- _AIM OF THE TASK_
The response should contain every entry, reproduced exactly.

[Opening INPUT DATA section]

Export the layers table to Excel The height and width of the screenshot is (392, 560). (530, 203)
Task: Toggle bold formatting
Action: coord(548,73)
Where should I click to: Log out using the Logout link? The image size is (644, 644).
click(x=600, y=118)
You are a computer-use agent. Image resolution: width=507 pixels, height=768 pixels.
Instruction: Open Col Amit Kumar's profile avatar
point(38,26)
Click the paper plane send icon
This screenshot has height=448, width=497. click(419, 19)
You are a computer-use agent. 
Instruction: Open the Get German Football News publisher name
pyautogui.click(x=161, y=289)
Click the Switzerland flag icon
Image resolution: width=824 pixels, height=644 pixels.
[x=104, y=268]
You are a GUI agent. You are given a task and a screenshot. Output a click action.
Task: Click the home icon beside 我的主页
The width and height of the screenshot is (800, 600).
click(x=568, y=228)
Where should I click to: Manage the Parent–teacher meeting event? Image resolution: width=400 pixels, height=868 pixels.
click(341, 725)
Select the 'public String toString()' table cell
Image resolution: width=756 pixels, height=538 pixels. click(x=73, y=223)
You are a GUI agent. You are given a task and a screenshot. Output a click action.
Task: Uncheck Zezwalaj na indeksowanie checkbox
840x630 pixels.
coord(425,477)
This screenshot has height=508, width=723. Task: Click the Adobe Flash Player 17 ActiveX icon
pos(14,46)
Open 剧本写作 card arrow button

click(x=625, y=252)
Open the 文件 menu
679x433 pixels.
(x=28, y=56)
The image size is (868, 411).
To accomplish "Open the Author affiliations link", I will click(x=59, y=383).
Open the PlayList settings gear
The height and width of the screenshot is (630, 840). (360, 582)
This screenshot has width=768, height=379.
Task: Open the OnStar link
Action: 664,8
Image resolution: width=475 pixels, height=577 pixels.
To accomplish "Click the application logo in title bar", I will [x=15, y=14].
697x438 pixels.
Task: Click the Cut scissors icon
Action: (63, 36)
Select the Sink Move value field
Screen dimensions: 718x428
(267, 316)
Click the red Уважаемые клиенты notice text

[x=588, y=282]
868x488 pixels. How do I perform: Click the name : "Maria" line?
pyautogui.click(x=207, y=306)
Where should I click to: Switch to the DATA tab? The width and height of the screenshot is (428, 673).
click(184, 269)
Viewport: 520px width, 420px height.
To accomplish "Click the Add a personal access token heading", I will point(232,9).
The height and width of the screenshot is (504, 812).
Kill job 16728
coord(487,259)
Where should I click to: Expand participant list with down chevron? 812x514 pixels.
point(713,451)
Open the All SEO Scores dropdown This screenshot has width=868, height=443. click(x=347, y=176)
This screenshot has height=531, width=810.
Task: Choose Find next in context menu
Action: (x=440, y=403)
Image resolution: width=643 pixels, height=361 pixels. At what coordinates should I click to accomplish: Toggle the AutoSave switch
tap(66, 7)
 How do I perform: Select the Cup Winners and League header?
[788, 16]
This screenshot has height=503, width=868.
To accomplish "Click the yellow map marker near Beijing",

[Closing INPUT DATA section]

- _EXERCISE RESULT_
Export the layers table to Excel The height and width of the screenshot is (392, 560). (530, 203)
Task: Toggle bold formatting
Action: coord(548,73)
Where should I click to: Log out using the Logout link? The image size is (644, 644).
click(x=600, y=118)
You are a computer-use agent. Image resolution: width=507 pixels, height=768 pixels.
Instruction: Open Col Amit Kumar's profile avatar
point(38,26)
Click the paper plane send icon
This screenshot has height=448, width=497. click(419, 19)
You are a computer-use agent. 
Instruction: Open the Get German Football News publisher name
pyautogui.click(x=161, y=289)
Click the Switzerland flag icon
Image resolution: width=824 pixels, height=644 pixels.
[x=104, y=268]
You are a GUI agent. You are given a task and a screenshot. Output a click action.
Task: Click the home icon beside 我的主页
The width and height of the screenshot is (800, 600).
click(x=568, y=228)
Where should I click to: Manage the Parent–teacher meeting event? Image resolution: width=400 pixels, height=868 pixels.
click(341, 725)
Select the 'public String toString()' table cell
Image resolution: width=756 pixels, height=538 pixels. click(x=73, y=223)
You are a GUI agent. You are given a task and a screenshot. Output a click action.
Task: Uncheck Zezwalaj na indeksowanie checkbox
840x630 pixels.
coord(425,477)
This screenshot has height=508, width=723. Task: Click the Adobe Flash Player 17 ActiveX icon
pos(14,46)
Open 剧本写作 card arrow button

click(x=625, y=252)
Open the 文件 menu
679x433 pixels.
(x=28, y=56)
The image size is (868, 411).
To accomplish "Open the Author affiliations link", I will click(x=59, y=383).
Open the PlayList settings gear
The height and width of the screenshot is (630, 840). (360, 582)
This screenshot has width=768, height=379.
Task: Open the OnStar link
Action: 664,8
Image resolution: width=475 pixels, height=577 pixels.
To accomplish "Click the application logo in title bar", I will [x=15, y=14].
697x438 pixels.
Task: Click the Cut scissors icon
Action: (63, 36)
Select the Sink Move value field
Screen dimensions: 718x428
(267, 316)
Click the red Уважаемые клиенты notice text

[x=588, y=282]
868x488 pixels. How do I perform: Click the name : "Maria" line?
pyautogui.click(x=207, y=306)
Where should I click to: Switch to the DATA tab? The width and height of the screenshot is (428, 673).
click(184, 269)
Viewport: 520px width, 420px height.
To accomplish "Click the Add a personal access token heading", I will point(232,9).
The height and width of the screenshot is (504, 812).
Kill job 16728
coord(487,259)
Where should I click to: Expand participant list with down chevron? 812x514 pixels.
point(713,451)
Open the All SEO Scores dropdown This screenshot has width=868, height=443. click(x=347, y=176)
This screenshot has height=531, width=810.
Task: Choose Find next in context menu
Action: (x=440, y=403)
Image resolution: width=643 pixels, height=361 pixels. At what coordinates should I click to accomplish: Toggle the AutoSave switch
tap(66, 7)
 How do I perform: Select the Cup Winners and League header?
[788, 16]
This screenshot has height=503, width=868.
To accomplish "Click the yellow map marker near Beijing",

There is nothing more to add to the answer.